Information shown below:

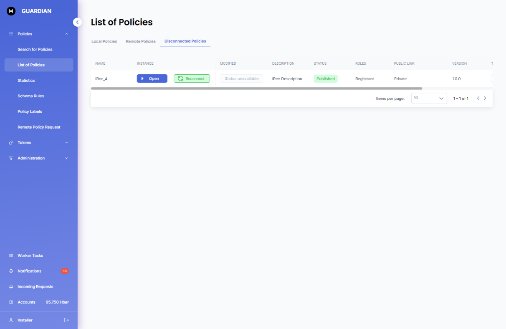Go to next page arrow
506x329 pixels.
tap(485, 99)
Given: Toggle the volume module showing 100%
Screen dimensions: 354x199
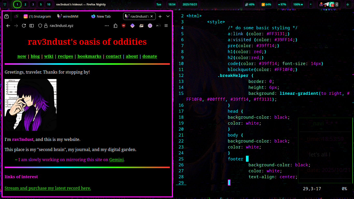Looking at the screenshot, I should click(x=298, y=4).
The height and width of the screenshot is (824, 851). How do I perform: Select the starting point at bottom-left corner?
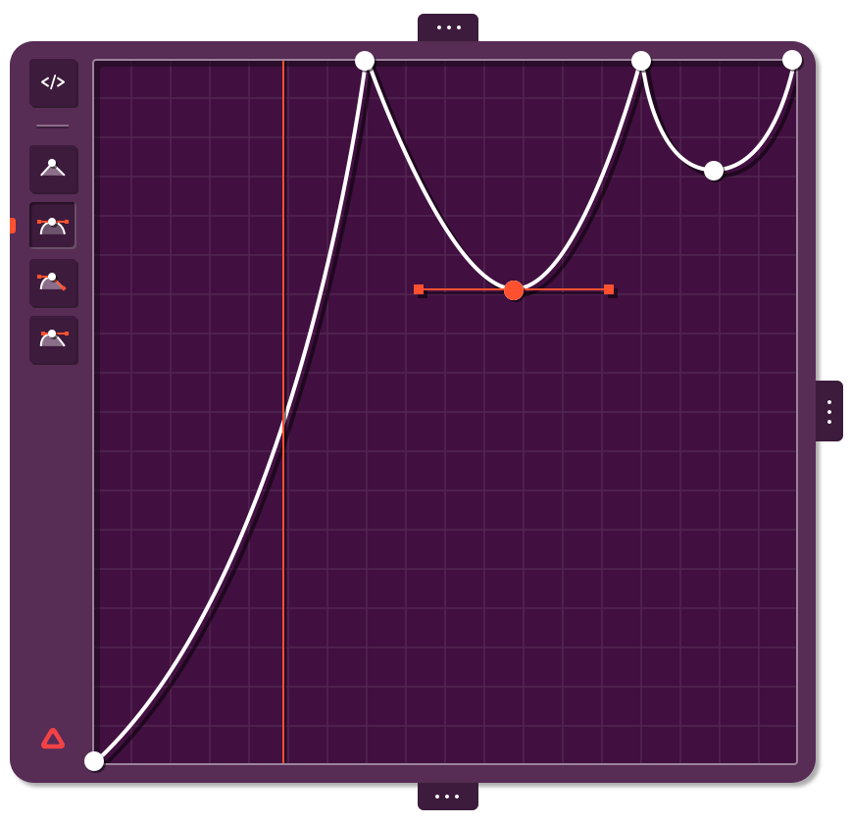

End of Information shown.

-- Task brief --
Starting at the line containing "Screen dimensions: 354x199", output every remaining line of the records above exactly, the last one included. Nothing else belongs in the output, and no pictures either.

-- Solution --
Screen dimensions: 354x199
Looking at the screenshot, I should click(x=298, y=4).
The height and width of the screenshot is (824, 851). How do I perform: Select the starting point at bottom-left corner?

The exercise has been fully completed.